A Novel MYH14 Variant Presenting as a New Phenotype of MYH14-Associated Neuromuscular Disorders—Clinicohistologic Findings and Review of the Literature

Abstract

Abstract Background: Pathogenic variants in the nonmuscle myosin, MYH14, have been associated with several pathologic conditions including a complex phenotype with peripheral neuropathy, myopathy, hoarseness, and hearing loss. Since its first description in a large Korean kindred, this rare neuromuscular disorder has further been characterized in 1 American and 1 Canadian pedigree. Case presentation: Here, we describe a German patient with atypical MYH14-related neuromuscular disorder. The clinical phenotype included signs of a distal myopathy with early respiratory involvement and a prominent hoarseness and peripheral neuropathy. In contrast to previous reports, no relevant deafness was identified. Muscle biopsy indicated a vacuolated myopathy with excessive autophagy, whereas histology of the sural nerve showed signs of a mixed axonal-demyelinating neuropathy.

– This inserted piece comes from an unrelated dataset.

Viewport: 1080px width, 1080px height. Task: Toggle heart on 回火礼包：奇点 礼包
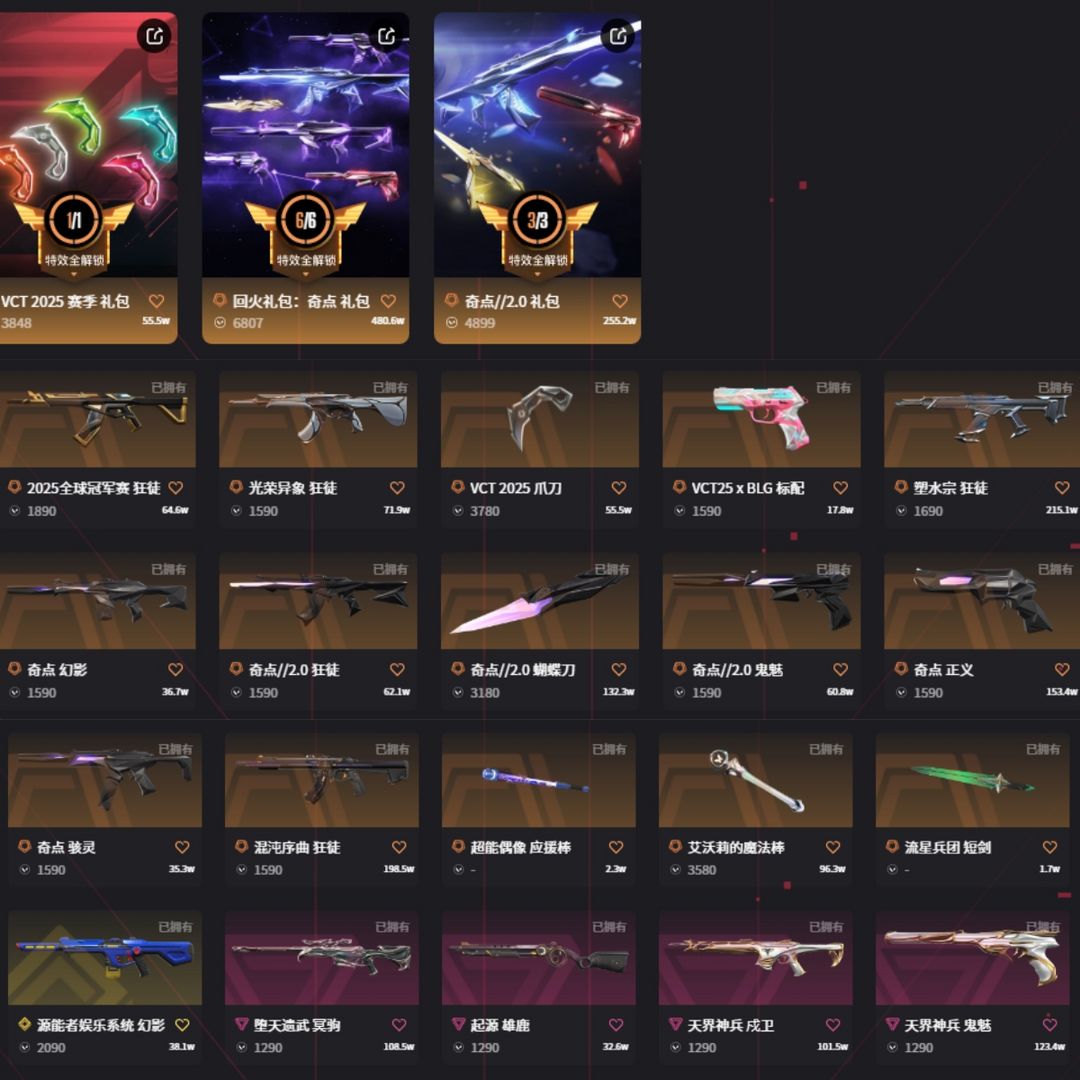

Next-generation sequencing revealed a loss-of-function variant not identified so far in the MYH14 gene (c.4510del, p.[Arg1504Glyfs*10]). Because of rapid disease progression with respiratory failure, the patient died at the age of 52. Conclusions: We present a novel MYH14 variant resulting in a severe and rapidly progressive MYH14-associated phenotype with predominantly distal myopathy, early respiratory failure, dysphagia, hoarseness, and peripheral neuropathy, without hearing loss. This case expands the clinical spectrum of MYH14-related neuromuscular disorders by providing a new clinical phenotype and disease course and histopathologic features.